Sticking To Financial New Year’s Resolutions
5/1/2019
New Year’s resolutions about your diet and your weight rarely work. Temptations are too widespread and frequent. You get tired of working out. You have so many other things to think about, that a resolution to lose 20 pounds in the coming year falls by the wayside.
But making a financial resolution is less an issue of wavering willpower and more about staying focused and making wise choices about spending, saving and investing.
It should not take a special day on the calendar to prompt an investor to make better choices when it comes to financial decisions, but if a New Year’s resolution regarding money matters is an effective way to create a better personal financial picture, then so be it.
Spectrem surveyed 900 investors with a net worth between $100,000 and $25 million (not including the value of their primary residence) and found out that only 11 percent of those investors made a financial New Year’s resolution at the beginning of 2019. The younger and less wealthy the investor, the more likely they were to make a financial New Year’s resolution, perhaps because those two segments align closely and it is the young and less wealthy who need an annual kick in the pants to make wise financial decisions.
What’s interesting about the survey is the financial resolutions that were made by those who made one. Twenty-eight percent of investors who made a financial resolution for 2019 decided to invest more in the coming year than they did in the previous year. That’s not a decision about savings (the answer 21 percent gave), but a decision about putting more of their investable assets into an investment product.
Other than investing more and saving more, other responses were intentions to follow a budget (25 percent), create a new financial goal (such as finding a way to finance a new home or car), and 15 percent said they resolved to reduce their risk level in their investments.
Good luck to those investors with a plan to follow a budget.
Two months into 2019, do you think those investors are still following their resolution, or did that decision fall by the wayside, like that diet pledge?
In fact, that decision to follow a budget is one that could benefit from a watchdog, and investors actually think it would be beneficial for a financial advisor to assist them in keeping their expenditures and investment decisions on the straight and narrow. Fifty-two percent of investors who made a financial resolution said they would appreciate having their advisor check in with them to discuss their financial resolutions.
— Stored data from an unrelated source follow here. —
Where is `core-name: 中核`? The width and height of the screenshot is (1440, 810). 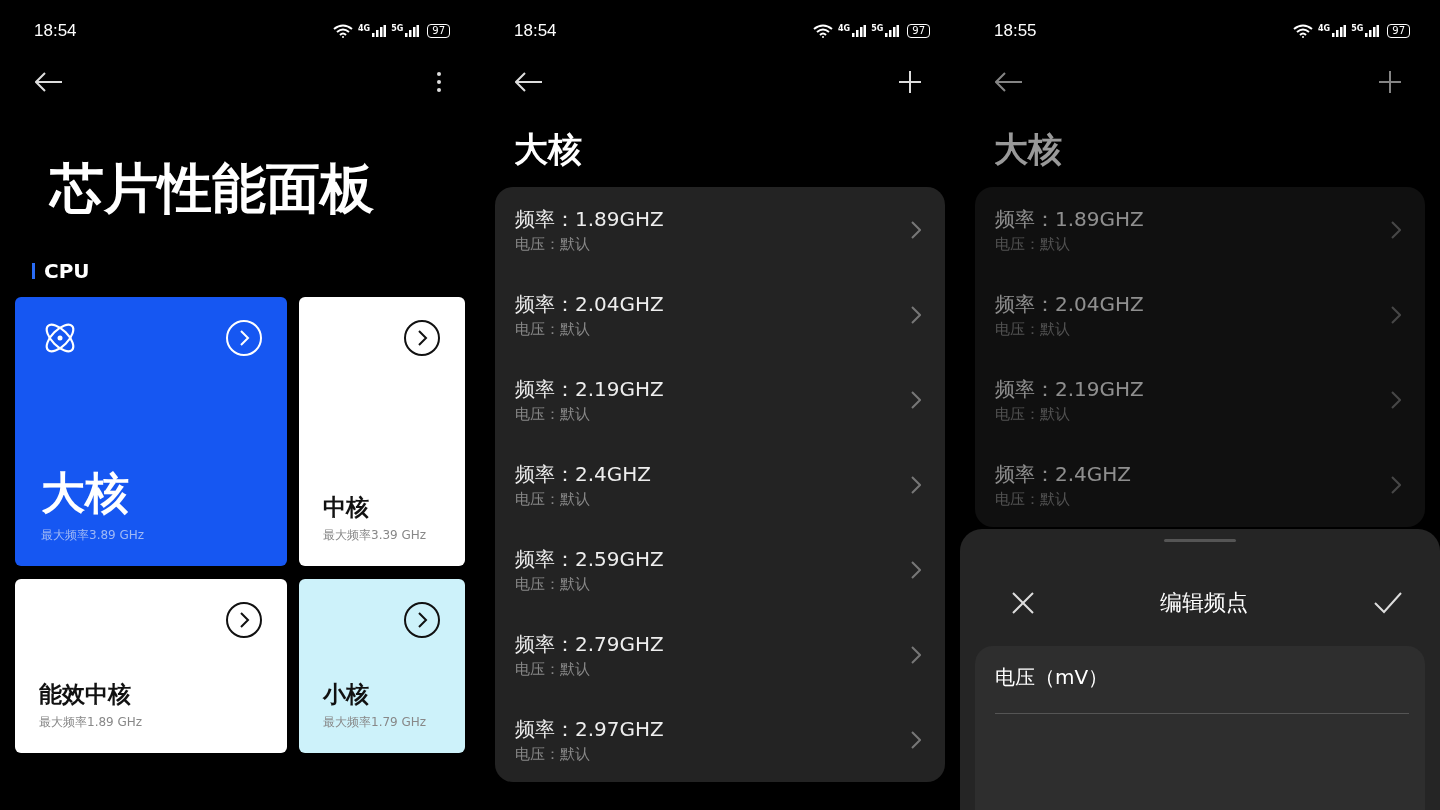
core-name: 中核 is located at coordinates (346, 508). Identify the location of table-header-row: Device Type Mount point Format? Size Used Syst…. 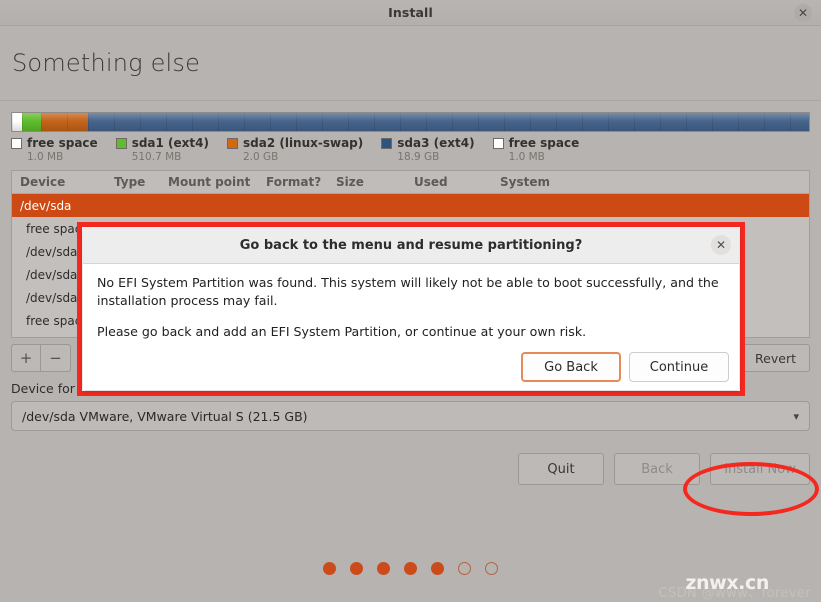
(410, 182).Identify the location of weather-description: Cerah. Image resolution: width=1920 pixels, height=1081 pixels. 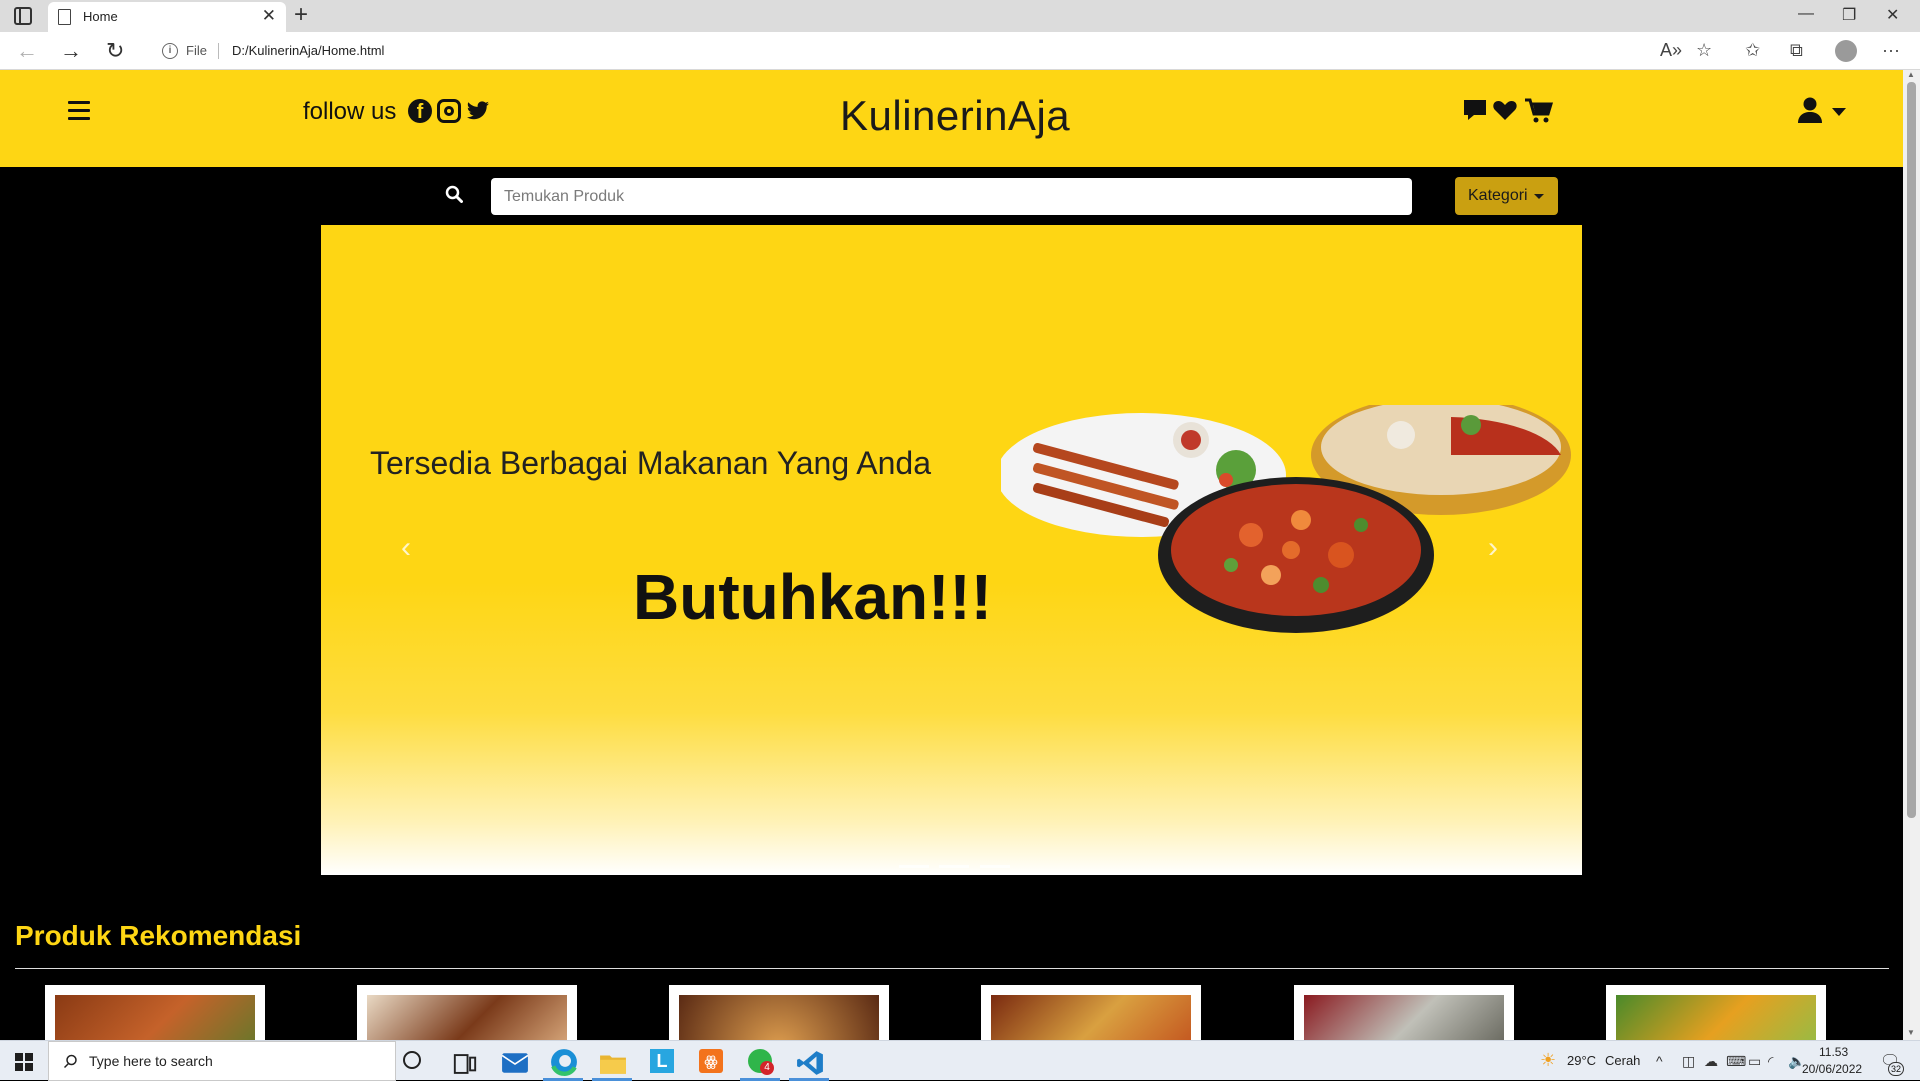
(1622, 1060).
New Year’s resolutions are not a new idea. People have been making New Year’s resolutions forever. That includes 2018, when 9 percent of investors surveyed made financial resolutions. One year later, however, 92 percent of those investors stuck with their financial resolutions, which is a success rate much higher than those who made diet plans, probably.
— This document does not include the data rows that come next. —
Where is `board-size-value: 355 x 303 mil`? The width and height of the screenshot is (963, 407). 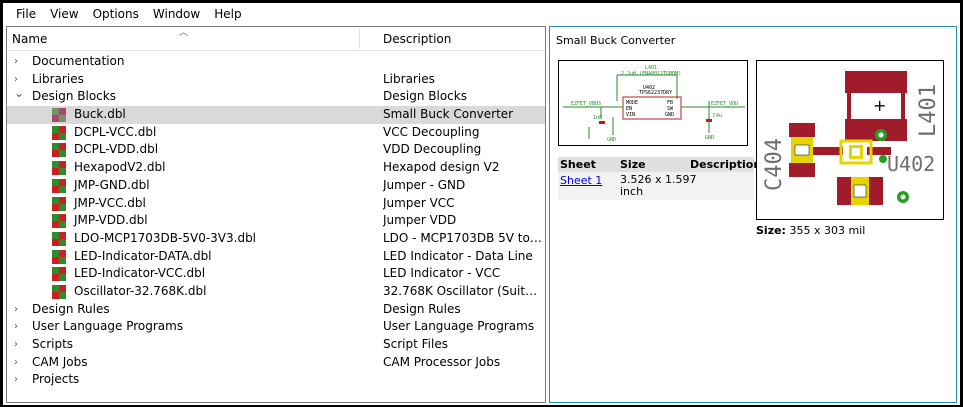
board-size-value: 355 x 303 mil is located at coordinates (828, 230). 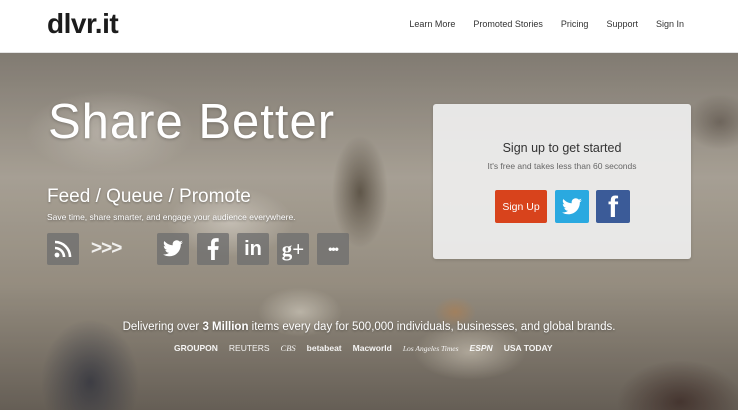 I want to click on nav-sign-in: Sign In, so click(x=670, y=24). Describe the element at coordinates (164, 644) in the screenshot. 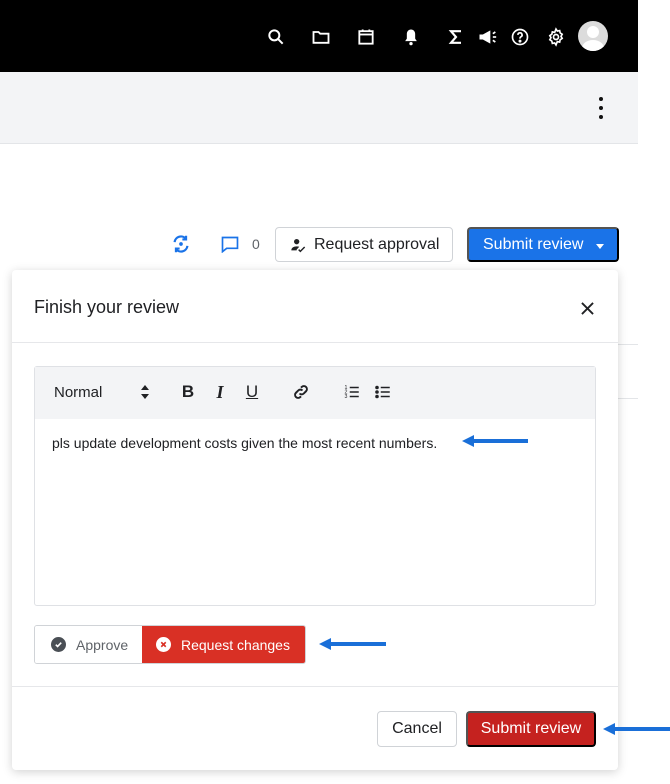

I see `x-circle-icon` at that location.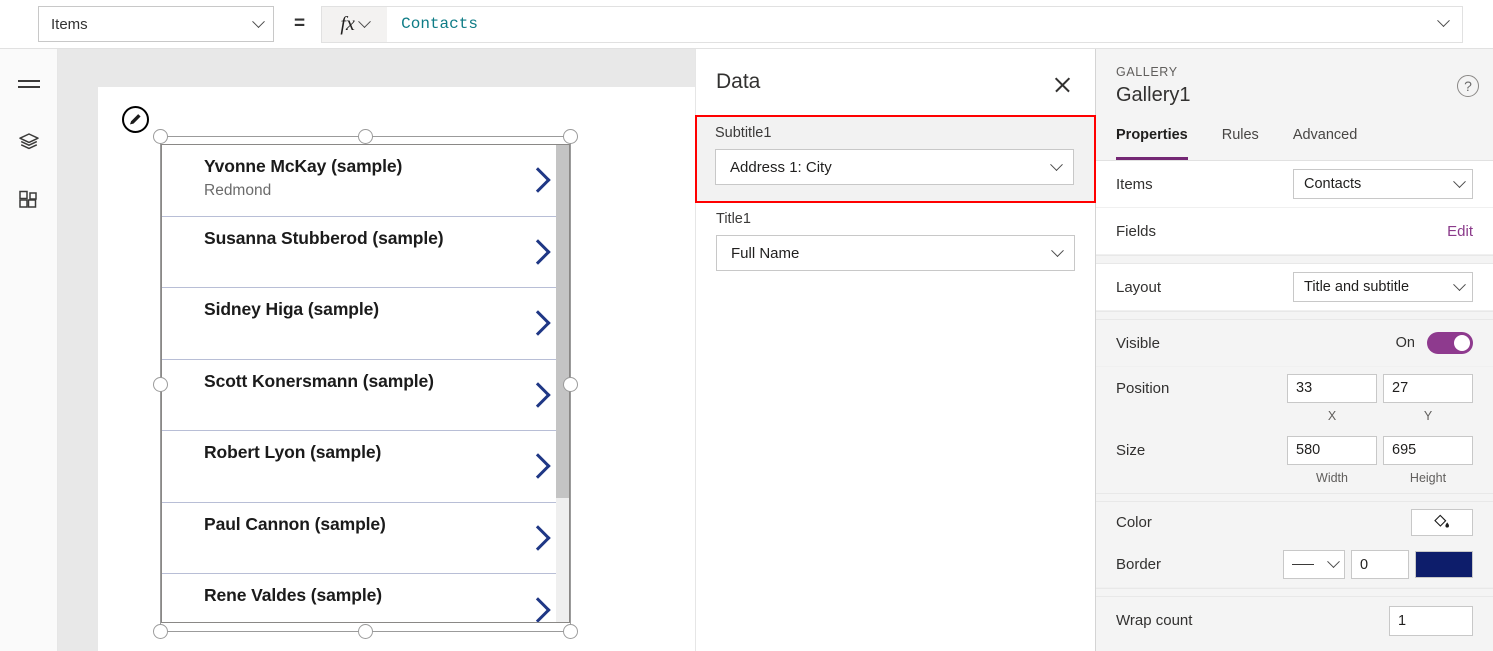 The width and height of the screenshot is (1493, 651). Describe the element at coordinates (160, 632) in the screenshot. I see `resize-handle-sw` at that location.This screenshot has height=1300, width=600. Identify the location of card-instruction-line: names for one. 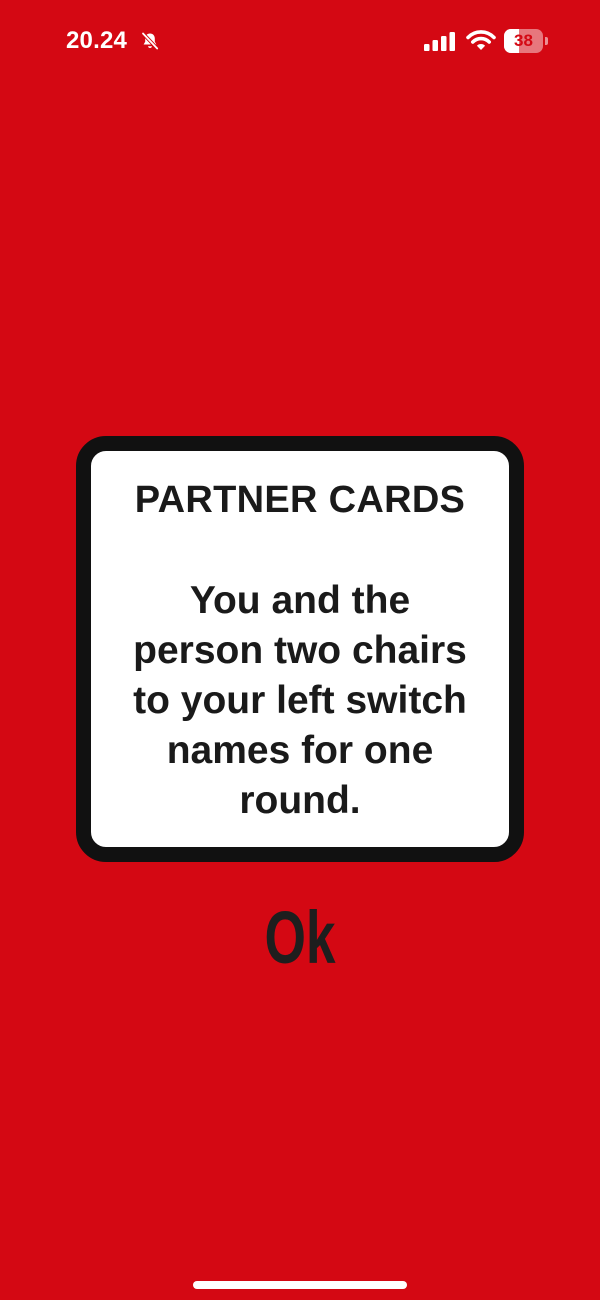
(300, 750).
There is no reason that people need to wait until New Year’s Day to make financial resolutions. At any day of the year, investors can choose to reconsider their financial options and decisions and adjust accordingly.
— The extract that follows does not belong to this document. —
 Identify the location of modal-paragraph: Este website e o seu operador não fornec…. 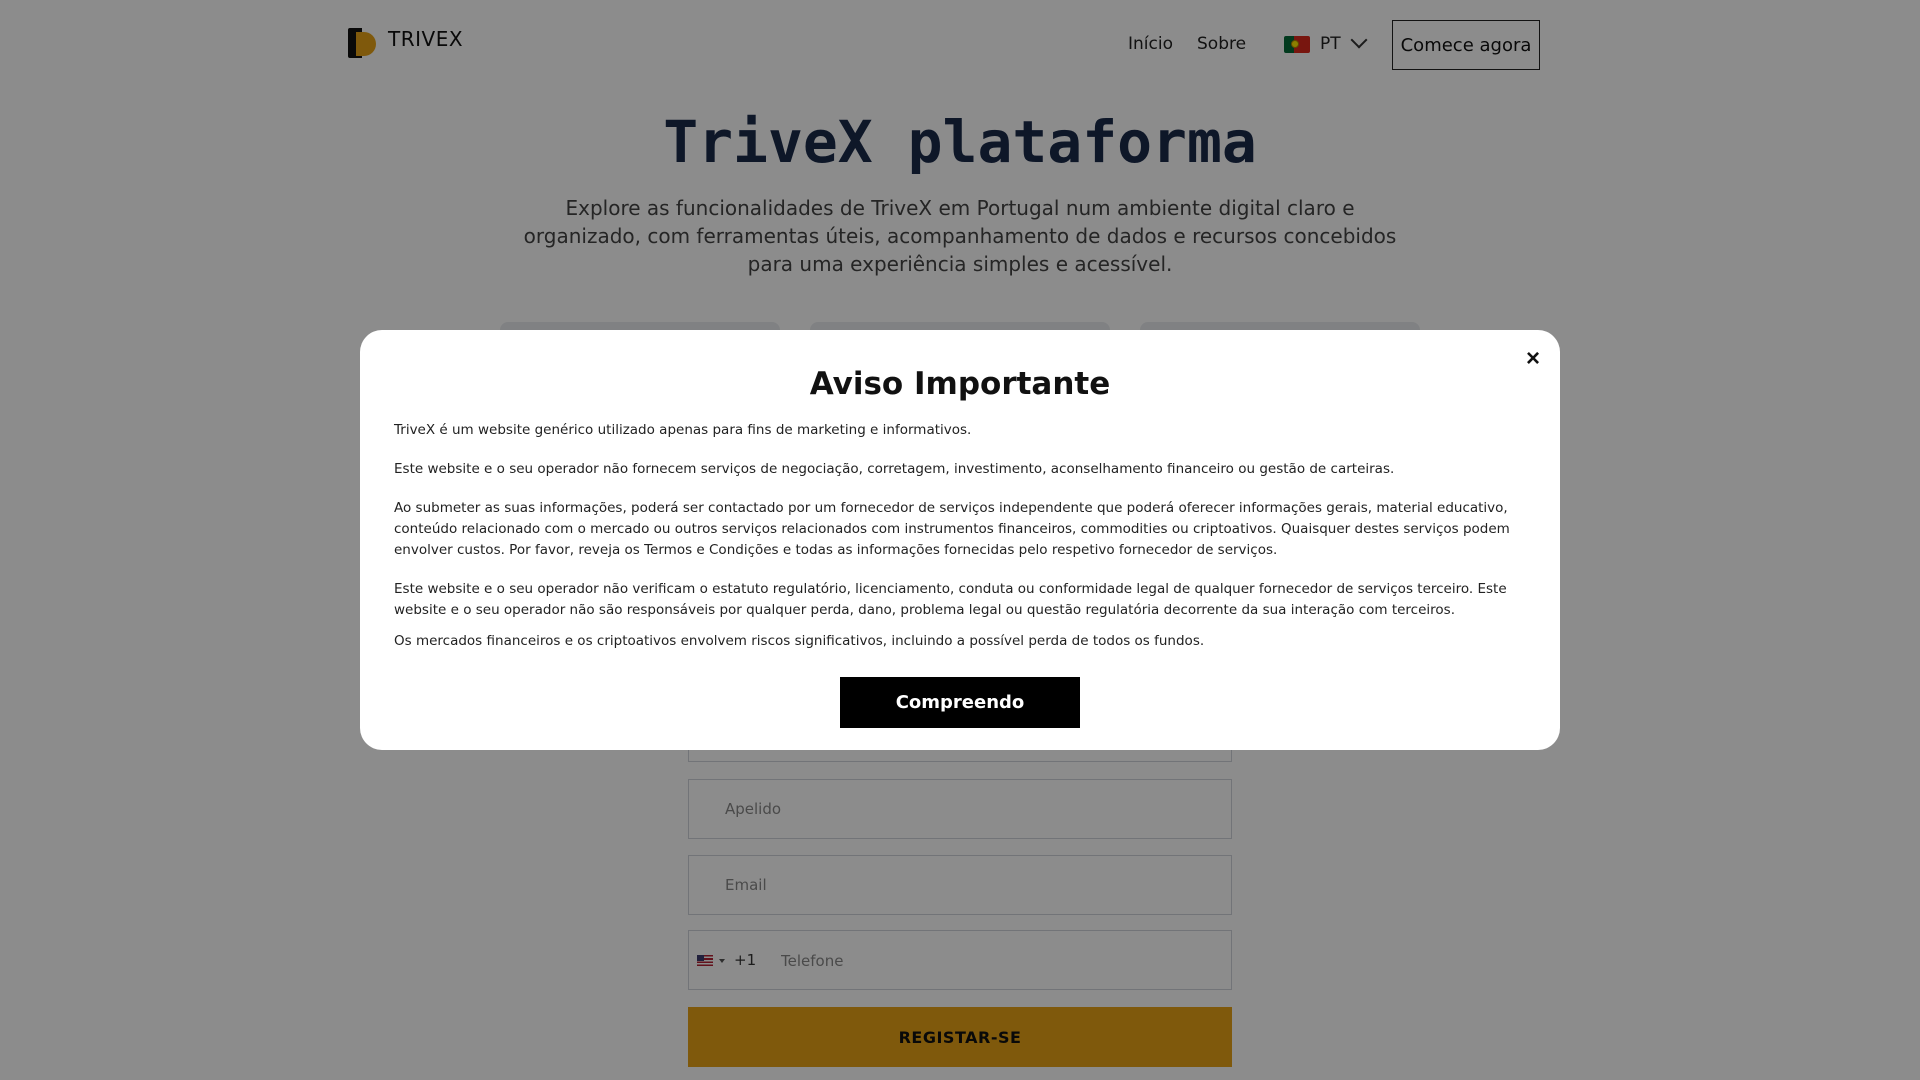
(894, 469).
But, scheduling an annual meeting with an advisor to discuss financial objectives is not a bad idea, and doing so around the New Year is just a convenient time for reconsideration.
Among the investors surveyed by Spectrem, 36 percent thought a New Year’s meeting with their financial advisor would be a good idea. And, among those who want to have a New Year’s resolution meeting with their advisor, 75 percent want their advisor to revisit those resolutions as the year goes along.
Do people who make weight loss resolutions want that same level of follow-up? And who do they ask for that service? The spouse certainly doesn’t want to do it.